## WHAT IS EXPECTED
Could you reproduce the following lines word for word?

## RECORD LIST
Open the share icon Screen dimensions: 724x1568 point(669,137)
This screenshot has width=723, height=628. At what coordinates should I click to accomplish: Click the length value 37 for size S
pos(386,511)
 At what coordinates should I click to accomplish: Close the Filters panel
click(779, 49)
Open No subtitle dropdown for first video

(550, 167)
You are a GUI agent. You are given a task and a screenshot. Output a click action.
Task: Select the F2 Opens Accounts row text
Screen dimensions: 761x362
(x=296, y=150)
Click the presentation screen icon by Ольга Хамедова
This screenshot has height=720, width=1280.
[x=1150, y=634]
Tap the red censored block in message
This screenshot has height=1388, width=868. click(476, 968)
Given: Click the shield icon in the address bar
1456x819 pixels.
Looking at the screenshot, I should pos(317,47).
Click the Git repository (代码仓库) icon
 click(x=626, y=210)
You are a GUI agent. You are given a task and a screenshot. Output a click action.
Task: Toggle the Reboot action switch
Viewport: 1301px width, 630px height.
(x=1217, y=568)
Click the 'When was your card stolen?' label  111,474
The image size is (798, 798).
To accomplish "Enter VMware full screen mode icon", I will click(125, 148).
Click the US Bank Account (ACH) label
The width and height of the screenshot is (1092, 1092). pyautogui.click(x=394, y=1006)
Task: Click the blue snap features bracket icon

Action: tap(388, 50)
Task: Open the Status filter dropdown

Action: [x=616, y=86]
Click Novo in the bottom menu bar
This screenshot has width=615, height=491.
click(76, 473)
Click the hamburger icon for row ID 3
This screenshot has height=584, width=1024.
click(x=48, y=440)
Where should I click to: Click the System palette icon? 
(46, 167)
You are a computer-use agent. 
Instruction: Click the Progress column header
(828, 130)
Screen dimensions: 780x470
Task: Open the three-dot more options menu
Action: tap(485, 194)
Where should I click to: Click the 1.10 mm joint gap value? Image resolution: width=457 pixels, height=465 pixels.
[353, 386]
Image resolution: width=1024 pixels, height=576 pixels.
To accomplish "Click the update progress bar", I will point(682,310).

## ANSWER TO THE EXERCISE
Open the share icon Screen dimensions: 724x1568 point(669,137)
This screenshot has width=723, height=628. At what coordinates should I click to accomplish: Click the length value 37 for size S
pos(386,511)
 At what coordinates should I click to accomplish: Close the Filters panel
click(779, 49)
Open No subtitle dropdown for first video

(550, 167)
You are a GUI agent. You are given a task and a screenshot. Output a click action.
Task: Select the F2 Opens Accounts row text
Screen dimensions: 761x362
(x=296, y=150)
Click the presentation screen icon by Ольга Хамедова
This screenshot has height=720, width=1280.
[x=1150, y=634]
Tap the red censored block in message
This screenshot has height=1388, width=868. click(476, 968)
Given: Click the shield icon in the address bar
1456x819 pixels.
Looking at the screenshot, I should pos(317,47).
Click the Git repository (代码仓库) icon
 click(x=626, y=210)
You are a GUI agent. You are given a task and a screenshot. Output a click action.
Task: Toggle the Reboot action switch
Viewport: 1301px width, 630px height.
(x=1217, y=568)
Click the 'When was your card stolen?' label  111,474
The image size is (798, 798).
To accomplish "Enter VMware full screen mode icon", I will click(125, 148).
Click the US Bank Account (ACH) label
The width and height of the screenshot is (1092, 1092). pyautogui.click(x=394, y=1006)
Task: Click the blue snap features bracket icon

Action: tap(388, 50)
Task: Open the Status filter dropdown

Action: [x=616, y=86]
Click Novo in the bottom menu bar
This screenshot has width=615, height=491.
click(76, 473)
Click the hamburger icon for row ID 3
This screenshot has height=584, width=1024.
click(x=48, y=440)
Where should I click to: Click the System palette icon? 
(46, 167)
You are a computer-use agent. 
Instruction: Click the Progress column header
(828, 130)
Screen dimensions: 780x470
Task: Open the three-dot more options menu
Action: tap(485, 194)
Where should I click to: Click the 1.10 mm joint gap value? Image resolution: width=457 pixels, height=465 pixels.
[353, 386]
Image resolution: width=1024 pixels, height=576 pixels.
To accomplish "Click the update progress bar", I will point(682,310).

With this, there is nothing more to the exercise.